BEGIN STORED ROWS

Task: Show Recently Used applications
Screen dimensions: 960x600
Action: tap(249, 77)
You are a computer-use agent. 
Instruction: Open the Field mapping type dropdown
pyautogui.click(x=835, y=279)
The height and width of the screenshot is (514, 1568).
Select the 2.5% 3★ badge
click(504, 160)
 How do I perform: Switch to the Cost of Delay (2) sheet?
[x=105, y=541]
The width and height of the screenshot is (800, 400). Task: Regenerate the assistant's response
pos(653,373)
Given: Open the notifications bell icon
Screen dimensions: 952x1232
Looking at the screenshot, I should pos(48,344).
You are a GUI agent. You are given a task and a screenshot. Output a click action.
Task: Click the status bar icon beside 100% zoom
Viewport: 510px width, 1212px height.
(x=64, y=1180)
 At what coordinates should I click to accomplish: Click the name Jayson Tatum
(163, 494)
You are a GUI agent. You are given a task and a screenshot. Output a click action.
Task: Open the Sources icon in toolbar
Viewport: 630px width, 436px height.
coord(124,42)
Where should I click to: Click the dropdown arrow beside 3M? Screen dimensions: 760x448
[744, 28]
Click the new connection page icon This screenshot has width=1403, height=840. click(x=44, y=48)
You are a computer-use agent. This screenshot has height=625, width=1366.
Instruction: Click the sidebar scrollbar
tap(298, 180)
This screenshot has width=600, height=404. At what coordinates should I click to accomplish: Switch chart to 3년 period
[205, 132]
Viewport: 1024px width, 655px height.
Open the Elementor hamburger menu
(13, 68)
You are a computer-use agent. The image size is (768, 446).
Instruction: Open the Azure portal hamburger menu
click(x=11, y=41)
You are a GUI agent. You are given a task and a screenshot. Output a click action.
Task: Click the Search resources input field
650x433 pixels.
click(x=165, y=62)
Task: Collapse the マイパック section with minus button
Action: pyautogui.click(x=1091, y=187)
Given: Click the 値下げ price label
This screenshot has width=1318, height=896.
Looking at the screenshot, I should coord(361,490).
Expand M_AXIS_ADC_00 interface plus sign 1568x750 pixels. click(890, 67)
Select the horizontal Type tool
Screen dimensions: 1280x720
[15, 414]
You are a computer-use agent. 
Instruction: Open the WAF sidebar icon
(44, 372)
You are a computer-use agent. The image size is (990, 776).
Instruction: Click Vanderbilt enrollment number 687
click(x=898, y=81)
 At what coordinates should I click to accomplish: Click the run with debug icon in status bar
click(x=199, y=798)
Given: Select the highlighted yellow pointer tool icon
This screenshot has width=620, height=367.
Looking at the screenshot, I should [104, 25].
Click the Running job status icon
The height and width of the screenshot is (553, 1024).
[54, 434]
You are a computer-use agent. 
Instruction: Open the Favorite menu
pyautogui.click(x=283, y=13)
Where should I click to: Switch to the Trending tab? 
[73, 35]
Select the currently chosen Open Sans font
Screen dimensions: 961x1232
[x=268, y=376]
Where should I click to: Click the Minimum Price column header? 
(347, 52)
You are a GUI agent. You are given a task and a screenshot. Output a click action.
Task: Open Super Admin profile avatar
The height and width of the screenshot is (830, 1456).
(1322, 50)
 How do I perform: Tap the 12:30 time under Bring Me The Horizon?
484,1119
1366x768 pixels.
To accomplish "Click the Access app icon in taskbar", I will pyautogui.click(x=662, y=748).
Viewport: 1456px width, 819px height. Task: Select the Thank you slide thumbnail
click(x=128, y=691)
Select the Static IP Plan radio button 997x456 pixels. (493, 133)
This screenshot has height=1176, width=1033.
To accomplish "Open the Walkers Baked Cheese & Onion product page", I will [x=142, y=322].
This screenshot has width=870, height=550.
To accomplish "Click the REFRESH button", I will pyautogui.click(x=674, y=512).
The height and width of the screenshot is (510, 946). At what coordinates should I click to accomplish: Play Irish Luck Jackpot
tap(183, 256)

END STORED ROWS

* **TASK INSTRUCTIONS**
Gather every line of the entries that contains the word "Where" and copy each one in full.

* **RESPONSE**
Where should I click to: Click the dropdown arrow beside 3M? Screen dimensions: 760x448
Where should I click to: Switch to the Trending tab? 
Where should I click to: Click the Minimum Price column header? 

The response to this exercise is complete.